PAROS - The perfect balance…
So this begins my odyssey, through a small part of the Cyclades, home to some of the best food, beaches, weather and people in the world. We start our adventure in my favourite island (so far)….Paros.
To set the tone and expectations, I would like to outline that being thrifty is my take on travelling, don’t get me wrong I am more than happy to splash cash on luxuries occasionally but travelling for me and the average joe shouldn’t leave you penniless on return…if you do return that is! So if top-end luxury holidays is what you are looking for then I would just like to give you a heads up that this may not be the place for you, but if you hold on I might be able to point you towards some experiences that fill your soul whilst ensuring you don’t break the bank….otherwise, how are you supposed to pay for the next adventure.

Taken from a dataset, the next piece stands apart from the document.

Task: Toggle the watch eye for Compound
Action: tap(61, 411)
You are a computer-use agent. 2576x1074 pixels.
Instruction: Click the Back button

Paros is frankly…magical. The moment that ferry door drops down it’s as if Aphrodite herself has welcomed you home. Laying eyes 0n the windmill planted in front of the port (which is secretly a tourist information spot) was a welcome sight after a pretty lumpy voyage from Athens; my ferry was about 40 minutes late due to the seas but the taxi that was arranged to pick me up was more than happy to wait and greeted me with typical Greek charm. The island itself is a blend of life, there are beaches for everyone, some lined with beach clubs and sunbeds in the northern and western parts of the island, to the tranquil desolate ones in the eastern and southern areas. I stayed and spent most of my time in the northern part of the island in Naoussa, this in my opinion is THE place to stay on your first visit to the island. Naoussa felt like the heartbeat for Paros, it’s lined with stunning whitewashed streets and has small shops snugged into the walls and corners of the town. These range from upmarket boutiques selling clothes, sunglasses or jewellery, to modest craft shops where the locals are selling handmade trinkets, souvenirs and again jewellery - you can really leave Greece with a plethora of bling. There a number of places to rent a Car, ATV or scooter and there are plenty of hotels and Airbnbs to choose from; below is where I set up camp for my 5-day stay and frankly you won’t go amiss!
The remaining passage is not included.